Exercise directions = Print the listing once more, exactly as written.

=== Section Start ===

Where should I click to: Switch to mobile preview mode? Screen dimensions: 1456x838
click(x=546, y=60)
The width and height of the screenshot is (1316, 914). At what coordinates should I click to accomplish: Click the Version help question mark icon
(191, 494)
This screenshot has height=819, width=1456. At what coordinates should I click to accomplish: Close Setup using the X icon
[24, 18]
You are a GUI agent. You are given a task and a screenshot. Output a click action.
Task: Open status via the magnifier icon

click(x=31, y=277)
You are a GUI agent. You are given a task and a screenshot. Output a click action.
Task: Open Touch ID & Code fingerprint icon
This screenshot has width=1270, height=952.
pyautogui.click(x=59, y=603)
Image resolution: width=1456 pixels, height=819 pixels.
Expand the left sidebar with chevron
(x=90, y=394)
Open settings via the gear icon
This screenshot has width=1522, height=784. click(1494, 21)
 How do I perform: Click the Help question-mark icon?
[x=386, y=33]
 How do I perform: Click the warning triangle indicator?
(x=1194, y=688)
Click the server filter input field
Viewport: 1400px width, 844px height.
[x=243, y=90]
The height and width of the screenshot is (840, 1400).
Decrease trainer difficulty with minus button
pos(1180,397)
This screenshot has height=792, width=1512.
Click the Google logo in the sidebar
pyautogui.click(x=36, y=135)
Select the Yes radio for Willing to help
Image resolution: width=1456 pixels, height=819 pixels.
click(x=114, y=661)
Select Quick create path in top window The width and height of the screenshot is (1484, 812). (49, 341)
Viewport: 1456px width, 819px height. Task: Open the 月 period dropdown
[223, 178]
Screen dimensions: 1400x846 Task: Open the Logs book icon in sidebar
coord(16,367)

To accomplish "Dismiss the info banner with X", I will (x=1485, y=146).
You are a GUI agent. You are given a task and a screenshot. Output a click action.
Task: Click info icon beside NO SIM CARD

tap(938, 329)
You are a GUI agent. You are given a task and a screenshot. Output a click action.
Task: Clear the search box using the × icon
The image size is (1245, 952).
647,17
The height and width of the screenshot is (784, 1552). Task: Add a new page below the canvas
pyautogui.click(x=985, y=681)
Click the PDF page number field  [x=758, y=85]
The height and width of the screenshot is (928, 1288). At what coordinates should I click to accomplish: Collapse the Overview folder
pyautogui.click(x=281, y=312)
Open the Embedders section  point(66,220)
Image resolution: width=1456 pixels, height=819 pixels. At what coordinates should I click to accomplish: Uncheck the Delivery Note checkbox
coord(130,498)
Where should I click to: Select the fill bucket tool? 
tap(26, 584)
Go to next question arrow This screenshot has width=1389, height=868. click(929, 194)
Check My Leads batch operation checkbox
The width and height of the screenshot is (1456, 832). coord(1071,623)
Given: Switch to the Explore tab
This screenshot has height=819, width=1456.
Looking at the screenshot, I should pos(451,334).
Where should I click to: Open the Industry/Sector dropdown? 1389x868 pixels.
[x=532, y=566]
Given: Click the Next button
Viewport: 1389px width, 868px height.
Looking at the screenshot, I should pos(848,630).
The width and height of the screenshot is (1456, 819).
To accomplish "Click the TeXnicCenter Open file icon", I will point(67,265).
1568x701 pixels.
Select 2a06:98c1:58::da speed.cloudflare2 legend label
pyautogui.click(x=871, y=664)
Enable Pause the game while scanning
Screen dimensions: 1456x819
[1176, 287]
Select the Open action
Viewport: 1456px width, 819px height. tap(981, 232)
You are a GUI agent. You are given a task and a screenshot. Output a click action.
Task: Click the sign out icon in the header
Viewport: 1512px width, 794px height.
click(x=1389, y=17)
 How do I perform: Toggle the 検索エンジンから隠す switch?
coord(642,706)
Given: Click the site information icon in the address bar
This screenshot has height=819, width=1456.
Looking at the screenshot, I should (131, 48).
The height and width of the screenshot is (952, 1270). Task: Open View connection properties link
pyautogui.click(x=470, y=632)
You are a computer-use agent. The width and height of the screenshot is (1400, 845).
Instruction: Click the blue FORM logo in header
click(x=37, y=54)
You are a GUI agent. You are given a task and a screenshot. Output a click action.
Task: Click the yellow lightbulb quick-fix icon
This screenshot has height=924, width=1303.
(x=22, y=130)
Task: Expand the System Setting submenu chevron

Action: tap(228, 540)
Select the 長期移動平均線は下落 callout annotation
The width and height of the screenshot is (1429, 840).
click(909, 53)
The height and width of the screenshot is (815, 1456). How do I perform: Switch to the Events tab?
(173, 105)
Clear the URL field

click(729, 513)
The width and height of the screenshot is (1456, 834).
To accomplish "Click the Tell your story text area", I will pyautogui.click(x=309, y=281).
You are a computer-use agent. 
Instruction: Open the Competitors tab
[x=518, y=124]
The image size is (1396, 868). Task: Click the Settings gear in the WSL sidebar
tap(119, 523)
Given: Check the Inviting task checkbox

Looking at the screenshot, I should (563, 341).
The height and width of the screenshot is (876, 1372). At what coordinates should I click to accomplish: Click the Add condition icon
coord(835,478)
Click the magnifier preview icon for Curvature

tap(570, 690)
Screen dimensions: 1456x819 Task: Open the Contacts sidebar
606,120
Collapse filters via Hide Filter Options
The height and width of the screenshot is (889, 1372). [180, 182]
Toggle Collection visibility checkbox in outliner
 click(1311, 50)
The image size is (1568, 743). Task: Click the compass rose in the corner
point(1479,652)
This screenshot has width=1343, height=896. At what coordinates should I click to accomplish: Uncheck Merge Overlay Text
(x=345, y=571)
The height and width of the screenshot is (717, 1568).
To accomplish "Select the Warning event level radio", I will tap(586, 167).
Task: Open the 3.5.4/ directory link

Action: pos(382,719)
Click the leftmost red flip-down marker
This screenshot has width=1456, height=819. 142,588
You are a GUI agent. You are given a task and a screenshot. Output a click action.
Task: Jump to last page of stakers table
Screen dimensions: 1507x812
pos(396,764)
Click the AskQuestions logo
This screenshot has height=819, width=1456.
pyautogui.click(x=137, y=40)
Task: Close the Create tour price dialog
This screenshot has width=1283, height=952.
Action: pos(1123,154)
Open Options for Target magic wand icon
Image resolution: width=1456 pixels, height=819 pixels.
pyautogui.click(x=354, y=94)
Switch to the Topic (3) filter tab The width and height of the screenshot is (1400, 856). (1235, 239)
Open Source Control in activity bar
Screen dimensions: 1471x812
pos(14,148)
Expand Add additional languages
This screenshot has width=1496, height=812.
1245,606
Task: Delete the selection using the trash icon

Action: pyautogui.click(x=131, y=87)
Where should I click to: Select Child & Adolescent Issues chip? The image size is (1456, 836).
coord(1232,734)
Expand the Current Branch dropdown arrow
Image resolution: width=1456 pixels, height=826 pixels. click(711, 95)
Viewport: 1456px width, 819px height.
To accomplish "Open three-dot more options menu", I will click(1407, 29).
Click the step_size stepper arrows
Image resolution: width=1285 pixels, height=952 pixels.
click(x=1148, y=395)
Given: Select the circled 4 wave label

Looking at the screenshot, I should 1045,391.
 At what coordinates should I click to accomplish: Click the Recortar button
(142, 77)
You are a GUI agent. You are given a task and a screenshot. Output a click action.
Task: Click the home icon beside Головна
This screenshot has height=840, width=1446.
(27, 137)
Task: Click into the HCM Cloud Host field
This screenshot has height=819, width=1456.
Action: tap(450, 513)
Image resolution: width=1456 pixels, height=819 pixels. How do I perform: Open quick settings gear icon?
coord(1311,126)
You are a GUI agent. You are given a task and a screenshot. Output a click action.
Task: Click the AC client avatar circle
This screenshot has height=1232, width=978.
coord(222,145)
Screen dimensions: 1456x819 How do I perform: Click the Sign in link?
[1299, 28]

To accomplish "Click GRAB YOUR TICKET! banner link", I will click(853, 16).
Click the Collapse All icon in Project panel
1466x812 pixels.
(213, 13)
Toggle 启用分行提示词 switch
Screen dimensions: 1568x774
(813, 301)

=== Section End ===

Output below =
Where should I click to: Switch to mobile preview mode? Screen dimensions: 1456x838
click(x=546, y=60)
The width and height of the screenshot is (1316, 914). At what coordinates should I click to accomplish: Click the Version help question mark icon
(191, 494)
This screenshot has height=819, width=1456. At what coordinates should I click to accomplish: Close Setup using the X icon
[24, 18]
You are a GUI agent. You are given a task and a screenshot. Output a click action.
Task: Open status via the magnifier icon

click(x=31, y=277)
You are a GUI agent. You are given a task and a screenshot. Output a click action.
Task: Open Touch ID & Code fingerprint icon
This screenshot has width=1270, height=952.
pyautogui.click(x=59, y=603)
Image resolution: width=1456 pixels, height=819 pixels.
Expand the left sidebar with chevron
(x=90, y=394)
Open settings via the gear icon
This screenshot has width=1522, height=784. click(1494, 21)
 How do I perform: Click the Help question-mark icon?
[x=386, y=33]
 How do I perform: Click the warning triangle indicator?
(x=1194, y=688)
Click the server filter input field
Viewport: 1400px width, 844px height.
[x=243, y=90]
The height and width of the screenshot is (840, 1400).
Decrease trainer difficulty with minus button
pos(1180,397)
This screenshot has height=792, width=1512.
Click the Google logo in the sidebar
pyautogui.click(x=36, y=135)
Select the Yes radio for Willing to help
Image resolution: width=1456 pixels, height=819 pixels.
click(x=114, y=661)
Select Quick create path in top window The width and height of the screenshot is (1484, 812). (49, 341)
Viewport: 1456px width, 819px height. Task: Open the 月 period dropdown
[223, 178]
Screen dimensions: 1400x846 Task: Open the Logs book icon in sidebar
coord(16,367)

To accomplish "Dismiss the info banner with X", I will (x=1485, y=146).
You are a GUI agent. You are given a task and a screenshot. Output a click action.
Task: Click info icon beside NO SIM CARD

tap(938, 329)
You are a GUI agent. You are given a task and a screenshot. Output a click action.
Task: Clear the search box using the × icon
The image size is (1245, 952).
647,17
The height and width of the screenshot is (784, 1552). Task: Add a new page below the canvas
pyautogui.click(x=985, y=681)
Click the PDF page number field  [x=758, y=85]
The height and width of the screenshot is (928, 1288). At what coordinates should I click to accomplish: Collapse the Overview folder
pyautogui.click(x=281, y=312)
Open the Embedders section  point(66,220)
Image resolution: width=1456 pixels, height=819 pixels. At what coordinates should I click to accomplish: Uncheck the Delivery Note checkbox
coord(130,498)
Where should I click to: Select the fill bucket tool? 
tap(26, 584)
Go to next question arrow This screenshot has width=1389, height=868. click(929, 194)
Check My Leads batch operation checkbox
The width and height of the screenshot is (1456, 832). coord(1071,623)
Given: Switch to the Explore tab
This screenshot has height=819, width=1456.
Looking at the screenshot, I should pos(451,334).
Where should I click to: Open the Industry/Sector dropdown? 1389x868 pixels.
[x=532, y=566]
Given: Click the Next button
Viewport: 1389px width, 868px height.
Looking at the screenshot, I should pos(848,630).
The width and height of the screenshot is (1456, 819).
To accomplish "Click the TeXnicCenter Open file icon", I will point(67,265).
1568x701 pixels.
Select 2a06:98c1:58::da speed.cloudflare2 legend label
pyautogui.click(x=871, y=664)
Enable Pause the game while scanning
Screen dimensions: 1456x819
[1176, 287]
Select the Open action
Viewport: 1456px width, 819px height. tap(981, 232)
You are a GUI agent. You are given a task and a screenshot. Output a click action.
Task: Click the sign out icon in the header
Viewport: 1512px width, 794px height.
click(x=1389, y=17)
 How do I perform: Toggle the 検索エンジンから隠す switch?
coord(642,706)
Given: Click the site information icon in the address bar
This screenshot has height=819, width=1456.
Looking at the screenshot, I should (131, 48).
The height and width of the screenshot is (952, 1270). Task: Open View connection properties link
pyautogui.click(x=470, y=632)
You are a computer-use agent. The width and height of the screenshot is (1400, 845).
Instruction: Click the blue FORM logo in header
click(x=37, y=54)
You are a GUI agent. You are given a task and a screenshot. Output a click action.
Task: Click the yellow lightbulb quick-fix icon
This screenshot has height=924, width=1303.
(x=22, y=130)
Task: Expand the System Setting submenu chevron

Action: tap(228, 540)
Select the 長期移動平均線は下落 callout annotation
The width and height of the screenshot is (1429, 840).
click(909, 53)
The height and width of the screenshot is (815, 1456). How do I perform: Switch to the Events tab?
(173, 105)
Clear the URL field

click(729, 513)
The width and height of the screenshot is (1456, 834).
To accomplish "Click the Tell your story text area", I will pyautogui.click(x=309, y=281).
You are a computer-use agent. 
Instruction: Open the Competitors tab
[x=518, y=124]
The image size is (1396, 868). Task: Click the Settings gear in the WSL sidebar
tap(119, 523)
Given: Check the Inviting task checkbox

Looking at the screenshot, I should (563, 341).
The height and width of the screenshot is (876, 1372). At what coordinates should I click to accomplish: Click the Add condition icon
coord(835,478)
Click the magnifier preview icon for Curvature

tap(570, 690)
Screen dimensions: 1456x819 Task: Open the Contacts sidebar
606,120
Collapse filters via Hide Filter Options
The height and width of the screenshot is (889, 1372). [180, 182]
Toggle Collection visibility checkbox in outliner
 click(1311, 50)
The image size is (1568, 743). Task: Click the compass rose in the corner
point(1479,652)
This screenshot has width=1343, height=896. At what coordinates should I click to accomplish: Uncheck Merge Overlay Text
(x=345, y=571)
The height and width of the screenshot is (717, 1568).
To accomplish "Select the Warning event level radio", I will tap(586, 167).
Task: Open the 3.5.4/ directory link

Action: pos(382,719)
Click the leftmost red flip-down marker
This screenshot has width=1456, height=819. 142,588
You are a GUI agent. You are given a task and a screenshot. Output a click action.
Task: Jump to last page of stakers table
Screen dimensions: 1507x812
pos(396,764)
Click the AskQuestions logo
This screenshot has height=819, width=1456.
pyautogui.click(x=137, y=40)
Task: Close the Create tour price dialog
This screenshot has width=1283, height=952.
Action: pos(1123,154)
Open Options for Target magic wand icon
Image resolution: width=1456 pixels, height=819 pixels.
pyautogui.click(x=354, y=94)
Switch to the Topic (3) filter tab The width and height of the screenshot is (1400, 856). (1235, 239)
Open Source Control in activity bar
Screen dimensions: 1471x812
pos(14,148)
Expand Add additional languages
This screenshot has width=1496, height=812.
1245,606
Task: Delete the selection using the trash icon

Action: pyautogui.click(x=131, y=87)
Where should I click to: Select Child & Adolescent Issues chip? The image size is (1456, 836).
coord(1232,734)
Expand the Current Branch dropdown arrow
Image resolution: width=1456 pixels, height=826 pixels. click(711, 95)
Viewport: 1456px width, 819px height.
To accomplish "Open three-dot more options menu", I will click(1407, 29).
Click the step_size stepper arrows
Image resolution: width=1285 pixels, height=952 pixels.
click(x=1148, y=395)
Given: Select the circled 4 wave label

Looking at the screenshot, I should 1045,391.
 At what coordinates should I click to accomplish: Click the Recortar button
(142, 77)
You are a GUI agent. You are given a task and a screenshot. Output a click action.
Task: Click the home icon beside Головна
This screenshot has height=840, width=1446.
(27, 137)
Task: Click into the HCM Cloud Host field
This screenshot has height=819, width=1456.
Action: tap(450, 513)
Image resolution: width=1456 pixels, height=819 pixels. How do I perform: Open quick settings gear icon?
coord(1311,126)
You are a GUI agent. You are given a task and a screenshot. Output a click action.
Task: Click the AC client avatar circle
This screenshot has height=1232, width=978.
coord(222,145)
Screen dimensions: 1456x819 How do I perform: Click the Sign in link?
[1299, 28]

To accomplish "Click GRAB YOUR TICKET! banner link", I will click(853, 16).
Click the Collapse All icon in Project panel
1466x812 pixels.
(213, 13)
Toggle 启用分行提示词 switch
Screen dimensions: 1568x774
(813, 301)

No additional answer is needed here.